Edit: To add, I have this problem on multiple printers. The other printer has a fresh mainailos install. With fresh installs of all other dependencies. I have tried accessing fluidd/nginx directly on the pi with the same results. I have also tested with nothing else talking to moonraker such as mooncord etc.

Happy to perform any other debug needed.

Client

Fluidd

Browser

Chrome, Safari, Other or N/A

How to reproduce

Configure moonraker to require auth on non trusted clients. Keep the window active for at least an hour or 2. Navigate to a config file. Try to edit. You will be prompted to login again.

Additional information

No response

[Arksine]

Thanks. Commit a23187b4afa632da8a90cb9eae83f0f6a5eec903 should resolve this.

To provide an explanation on what happened I need to explain some basics about how JWT authentication works. When a user logs in they are provided two tokens, an access token and a refresh token. The access token expires in one hour, the refresh token expiration is configurable in the [authorization] section. The refresh token is used to fetch new access tokens when an access token expires. When a refresh token expires the user must log in.

To make this work we need to allow access to a few endpoints without authentication, specifically the endpoints used to login and refresh. When a frontend requests one of these endpoints an access token is not required. That said, if an access token is provided in the request then Moonraker should validate it and return a 401 if its invalid. That is what is happening here, Fluidd is providing an expired access token when it attempts to request a new one via the refresh endpoint.
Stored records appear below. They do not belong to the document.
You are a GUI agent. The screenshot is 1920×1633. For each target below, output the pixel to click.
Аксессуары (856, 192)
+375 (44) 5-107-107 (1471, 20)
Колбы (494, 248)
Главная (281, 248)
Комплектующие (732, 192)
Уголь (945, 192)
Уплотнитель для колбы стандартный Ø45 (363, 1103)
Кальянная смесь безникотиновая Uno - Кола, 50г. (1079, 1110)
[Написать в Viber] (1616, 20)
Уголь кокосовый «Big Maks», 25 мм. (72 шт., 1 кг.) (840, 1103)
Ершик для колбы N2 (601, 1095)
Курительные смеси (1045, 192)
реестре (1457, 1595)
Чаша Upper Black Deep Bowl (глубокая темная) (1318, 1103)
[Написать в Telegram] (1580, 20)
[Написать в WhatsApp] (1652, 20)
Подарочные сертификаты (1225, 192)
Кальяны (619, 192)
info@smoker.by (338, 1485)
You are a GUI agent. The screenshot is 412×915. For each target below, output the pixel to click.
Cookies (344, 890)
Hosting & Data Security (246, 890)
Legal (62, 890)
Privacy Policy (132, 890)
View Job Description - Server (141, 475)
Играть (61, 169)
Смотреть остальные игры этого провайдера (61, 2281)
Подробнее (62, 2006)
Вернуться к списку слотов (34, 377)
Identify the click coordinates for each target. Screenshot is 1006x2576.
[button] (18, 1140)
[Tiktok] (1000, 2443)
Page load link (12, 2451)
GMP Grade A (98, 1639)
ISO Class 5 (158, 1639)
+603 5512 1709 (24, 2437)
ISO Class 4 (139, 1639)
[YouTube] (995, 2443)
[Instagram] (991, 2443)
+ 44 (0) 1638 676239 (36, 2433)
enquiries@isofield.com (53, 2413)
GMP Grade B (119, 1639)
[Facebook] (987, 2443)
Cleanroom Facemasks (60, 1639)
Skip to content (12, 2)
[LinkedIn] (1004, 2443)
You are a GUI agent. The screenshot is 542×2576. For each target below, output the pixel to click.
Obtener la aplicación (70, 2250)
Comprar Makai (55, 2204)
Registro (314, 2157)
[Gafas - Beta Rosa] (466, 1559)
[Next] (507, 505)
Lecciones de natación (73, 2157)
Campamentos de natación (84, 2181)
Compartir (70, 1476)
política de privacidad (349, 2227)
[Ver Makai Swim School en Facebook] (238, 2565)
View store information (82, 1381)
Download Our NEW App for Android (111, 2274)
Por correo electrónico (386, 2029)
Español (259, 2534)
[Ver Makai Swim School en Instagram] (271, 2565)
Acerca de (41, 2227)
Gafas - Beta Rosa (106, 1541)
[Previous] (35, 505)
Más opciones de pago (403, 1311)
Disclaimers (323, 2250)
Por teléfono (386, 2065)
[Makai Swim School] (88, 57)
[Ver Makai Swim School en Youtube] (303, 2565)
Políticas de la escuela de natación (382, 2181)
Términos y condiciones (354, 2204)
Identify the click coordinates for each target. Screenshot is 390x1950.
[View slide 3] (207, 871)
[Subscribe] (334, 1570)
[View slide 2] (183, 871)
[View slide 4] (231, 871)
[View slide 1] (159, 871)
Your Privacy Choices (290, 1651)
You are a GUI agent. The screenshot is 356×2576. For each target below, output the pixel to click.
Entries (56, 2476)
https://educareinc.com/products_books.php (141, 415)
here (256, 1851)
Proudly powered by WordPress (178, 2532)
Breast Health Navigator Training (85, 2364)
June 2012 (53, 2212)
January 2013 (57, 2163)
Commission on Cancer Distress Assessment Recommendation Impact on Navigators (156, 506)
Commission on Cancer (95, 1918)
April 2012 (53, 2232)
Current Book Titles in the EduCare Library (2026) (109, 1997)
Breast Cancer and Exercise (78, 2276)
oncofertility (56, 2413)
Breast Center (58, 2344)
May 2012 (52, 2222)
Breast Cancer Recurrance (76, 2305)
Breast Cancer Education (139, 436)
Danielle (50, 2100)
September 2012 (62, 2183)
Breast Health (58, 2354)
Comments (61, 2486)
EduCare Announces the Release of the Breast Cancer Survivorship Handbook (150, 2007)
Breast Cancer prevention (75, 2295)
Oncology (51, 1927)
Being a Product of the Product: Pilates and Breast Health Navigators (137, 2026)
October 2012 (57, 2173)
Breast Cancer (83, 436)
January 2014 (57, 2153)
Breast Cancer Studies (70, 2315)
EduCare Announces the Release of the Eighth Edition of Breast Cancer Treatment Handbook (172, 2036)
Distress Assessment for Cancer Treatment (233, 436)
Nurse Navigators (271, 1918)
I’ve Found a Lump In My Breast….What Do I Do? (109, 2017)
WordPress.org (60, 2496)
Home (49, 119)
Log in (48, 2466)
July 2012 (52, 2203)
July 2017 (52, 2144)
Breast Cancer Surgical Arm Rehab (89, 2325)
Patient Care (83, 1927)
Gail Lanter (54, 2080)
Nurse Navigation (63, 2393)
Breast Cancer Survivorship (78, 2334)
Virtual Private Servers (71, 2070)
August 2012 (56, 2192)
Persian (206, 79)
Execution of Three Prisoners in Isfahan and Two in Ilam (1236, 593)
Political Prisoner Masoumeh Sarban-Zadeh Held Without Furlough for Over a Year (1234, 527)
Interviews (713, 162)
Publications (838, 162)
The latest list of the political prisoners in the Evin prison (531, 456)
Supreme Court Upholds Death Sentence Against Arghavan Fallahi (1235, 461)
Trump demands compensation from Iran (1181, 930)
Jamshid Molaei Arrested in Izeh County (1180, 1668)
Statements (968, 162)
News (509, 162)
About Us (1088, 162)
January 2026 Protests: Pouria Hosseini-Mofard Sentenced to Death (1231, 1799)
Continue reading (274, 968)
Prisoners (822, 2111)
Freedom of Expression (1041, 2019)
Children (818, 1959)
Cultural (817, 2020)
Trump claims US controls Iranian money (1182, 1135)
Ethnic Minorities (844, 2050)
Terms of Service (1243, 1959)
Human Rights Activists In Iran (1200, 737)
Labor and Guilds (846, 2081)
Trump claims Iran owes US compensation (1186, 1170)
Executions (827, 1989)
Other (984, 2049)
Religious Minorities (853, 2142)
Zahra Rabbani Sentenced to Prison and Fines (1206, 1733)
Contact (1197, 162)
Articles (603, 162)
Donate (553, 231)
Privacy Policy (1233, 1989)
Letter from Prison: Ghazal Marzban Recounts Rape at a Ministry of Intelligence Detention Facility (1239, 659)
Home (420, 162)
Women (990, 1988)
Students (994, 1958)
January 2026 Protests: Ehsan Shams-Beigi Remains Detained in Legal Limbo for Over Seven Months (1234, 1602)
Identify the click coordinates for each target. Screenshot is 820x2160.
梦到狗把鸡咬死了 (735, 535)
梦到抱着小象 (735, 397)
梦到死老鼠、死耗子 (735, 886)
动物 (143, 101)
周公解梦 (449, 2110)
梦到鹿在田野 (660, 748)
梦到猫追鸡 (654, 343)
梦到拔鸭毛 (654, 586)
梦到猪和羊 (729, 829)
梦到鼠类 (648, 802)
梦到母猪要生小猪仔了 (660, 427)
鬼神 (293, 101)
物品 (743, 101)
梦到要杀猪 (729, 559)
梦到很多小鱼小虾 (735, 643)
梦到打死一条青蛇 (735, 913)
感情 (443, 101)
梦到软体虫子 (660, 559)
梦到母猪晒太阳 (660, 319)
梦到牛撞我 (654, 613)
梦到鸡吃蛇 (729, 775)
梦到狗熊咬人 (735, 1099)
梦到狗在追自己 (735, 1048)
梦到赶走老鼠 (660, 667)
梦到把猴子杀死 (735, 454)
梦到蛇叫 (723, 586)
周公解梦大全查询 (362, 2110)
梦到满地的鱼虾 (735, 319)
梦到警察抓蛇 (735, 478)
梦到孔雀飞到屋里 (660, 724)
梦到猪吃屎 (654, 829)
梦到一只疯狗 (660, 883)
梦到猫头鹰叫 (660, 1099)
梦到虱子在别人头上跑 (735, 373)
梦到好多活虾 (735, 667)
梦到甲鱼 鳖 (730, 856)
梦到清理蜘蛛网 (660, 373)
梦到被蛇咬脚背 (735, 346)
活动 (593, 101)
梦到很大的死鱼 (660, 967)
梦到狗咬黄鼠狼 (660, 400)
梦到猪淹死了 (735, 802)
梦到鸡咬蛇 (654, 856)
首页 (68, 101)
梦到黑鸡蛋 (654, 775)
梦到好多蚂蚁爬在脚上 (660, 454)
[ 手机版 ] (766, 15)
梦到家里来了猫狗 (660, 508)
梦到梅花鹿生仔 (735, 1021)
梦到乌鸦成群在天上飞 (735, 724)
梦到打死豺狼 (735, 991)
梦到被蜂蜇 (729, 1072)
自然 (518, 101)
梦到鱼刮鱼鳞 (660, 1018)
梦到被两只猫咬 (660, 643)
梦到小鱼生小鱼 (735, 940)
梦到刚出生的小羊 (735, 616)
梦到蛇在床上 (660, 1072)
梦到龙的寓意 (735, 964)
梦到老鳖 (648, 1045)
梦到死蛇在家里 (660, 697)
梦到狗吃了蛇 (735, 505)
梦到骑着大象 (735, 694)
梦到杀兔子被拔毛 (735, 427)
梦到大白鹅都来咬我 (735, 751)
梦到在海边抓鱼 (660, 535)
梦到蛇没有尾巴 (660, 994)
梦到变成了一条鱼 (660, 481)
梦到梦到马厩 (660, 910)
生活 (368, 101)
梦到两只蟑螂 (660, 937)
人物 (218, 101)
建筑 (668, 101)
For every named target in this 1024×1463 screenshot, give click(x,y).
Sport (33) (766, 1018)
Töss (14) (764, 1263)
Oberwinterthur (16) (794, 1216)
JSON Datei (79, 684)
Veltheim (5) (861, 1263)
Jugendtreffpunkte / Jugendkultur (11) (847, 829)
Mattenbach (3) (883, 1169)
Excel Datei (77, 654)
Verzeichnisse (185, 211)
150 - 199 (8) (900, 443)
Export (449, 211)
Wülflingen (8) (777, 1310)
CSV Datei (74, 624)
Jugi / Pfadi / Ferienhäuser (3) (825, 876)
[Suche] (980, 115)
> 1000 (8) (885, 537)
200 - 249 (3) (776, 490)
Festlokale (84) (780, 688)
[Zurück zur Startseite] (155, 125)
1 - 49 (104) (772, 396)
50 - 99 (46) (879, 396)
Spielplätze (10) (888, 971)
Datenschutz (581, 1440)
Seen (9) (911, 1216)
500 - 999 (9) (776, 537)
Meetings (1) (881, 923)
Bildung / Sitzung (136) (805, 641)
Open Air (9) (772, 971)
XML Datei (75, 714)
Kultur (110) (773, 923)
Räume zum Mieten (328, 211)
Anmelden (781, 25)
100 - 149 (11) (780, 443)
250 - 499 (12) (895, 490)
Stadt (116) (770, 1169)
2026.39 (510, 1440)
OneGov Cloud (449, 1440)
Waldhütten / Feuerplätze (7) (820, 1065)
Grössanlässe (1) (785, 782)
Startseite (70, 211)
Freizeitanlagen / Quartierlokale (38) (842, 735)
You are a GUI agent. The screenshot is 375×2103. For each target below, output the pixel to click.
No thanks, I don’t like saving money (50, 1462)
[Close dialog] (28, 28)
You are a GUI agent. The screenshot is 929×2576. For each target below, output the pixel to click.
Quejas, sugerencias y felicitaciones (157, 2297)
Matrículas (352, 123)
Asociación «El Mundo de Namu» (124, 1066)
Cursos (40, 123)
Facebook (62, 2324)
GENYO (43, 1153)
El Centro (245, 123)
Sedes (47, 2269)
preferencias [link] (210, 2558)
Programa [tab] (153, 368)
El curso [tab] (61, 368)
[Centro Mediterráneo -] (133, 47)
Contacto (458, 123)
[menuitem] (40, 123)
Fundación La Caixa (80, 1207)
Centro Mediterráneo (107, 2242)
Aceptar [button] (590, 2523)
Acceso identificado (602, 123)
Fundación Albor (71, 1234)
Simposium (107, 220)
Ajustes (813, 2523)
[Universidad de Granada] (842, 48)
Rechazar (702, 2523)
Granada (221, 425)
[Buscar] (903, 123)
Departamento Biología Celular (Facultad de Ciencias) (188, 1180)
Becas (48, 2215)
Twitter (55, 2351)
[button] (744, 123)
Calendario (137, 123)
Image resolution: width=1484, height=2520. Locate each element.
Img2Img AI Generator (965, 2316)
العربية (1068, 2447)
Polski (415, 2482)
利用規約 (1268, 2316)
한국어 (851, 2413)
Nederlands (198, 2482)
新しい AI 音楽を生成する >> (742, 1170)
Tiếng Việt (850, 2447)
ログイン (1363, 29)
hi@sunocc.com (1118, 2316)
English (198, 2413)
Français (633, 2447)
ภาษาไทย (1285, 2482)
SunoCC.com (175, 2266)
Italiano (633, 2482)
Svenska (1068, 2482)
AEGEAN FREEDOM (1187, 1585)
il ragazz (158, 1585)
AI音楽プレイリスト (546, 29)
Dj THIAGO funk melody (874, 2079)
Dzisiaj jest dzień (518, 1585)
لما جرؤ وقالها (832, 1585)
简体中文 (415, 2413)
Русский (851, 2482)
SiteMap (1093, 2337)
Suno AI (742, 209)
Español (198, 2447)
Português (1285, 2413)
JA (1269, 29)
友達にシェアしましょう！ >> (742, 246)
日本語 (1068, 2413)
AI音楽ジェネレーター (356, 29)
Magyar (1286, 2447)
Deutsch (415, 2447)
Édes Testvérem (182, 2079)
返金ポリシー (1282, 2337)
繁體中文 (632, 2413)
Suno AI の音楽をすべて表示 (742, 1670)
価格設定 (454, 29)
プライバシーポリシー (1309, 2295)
Previously Moonraker bypassed token validation on endpoints that don't require authentication. I recently "fixed" this, and this is the source of the regression. Since Moonraker previously allowed this behavior, I have made a change to ignore the expiration time on access tokens received from a request that doesn't require validation.

[samwiseg0]

Awesome! thank you for the fix and explanation.

As a side note should we open an issue with fluidd and have them correct this behavior?

Will your fix have a negative impact on security of moonraker?

[Arksine]

The security impact is minimal to non-existent given that unauthenticated access is allowed on these endpoints. Moonraker still validates all of the other parts of the token (such as the signature), so it knows that Moonraker issued the token even though its expired. This is more about correctness and informing the client that its trying to use an invalid token.

Its probably easier to tag @pedrolamas here than create an issue on Fluidd. If he wants to modify the refresh request to exclude the access token its ok, if he doesn't I don't think its harmful.

[samwiseg0]

Those were my thoughts as well. I just wanted to confirm.

I have updated all my printers. Will report back after I have used it a bit today.

Thanks again!

[pedrolamas]

Thanks for the tag, I will take a look and see what we can do to improve this situation.

From a quick read, all we need to do from Fluidd side is not send any token to the login or refresh endpoints, so I think that should be easy to fix (famous last words!)

[Arksine]

Yeah. The login doesn't seem to receive an access token since it it didn't fail prior to https://github.com/Arksine/moonraker/commit/a23187b4afa632da8a90cb9eae83f0f6a5eec903. The /access/refresh_jwt endpoint is receiving an access token.

[samwiseg0]

I can confirm this commit did patch the issue.

[Arksine]

Thanks.

[pedrolamas]

FWIW, I've now merged a fix for this on Fluidd side to ensure we do not send the Authorization header on /access/login and /access/refresh_jwt endpoints.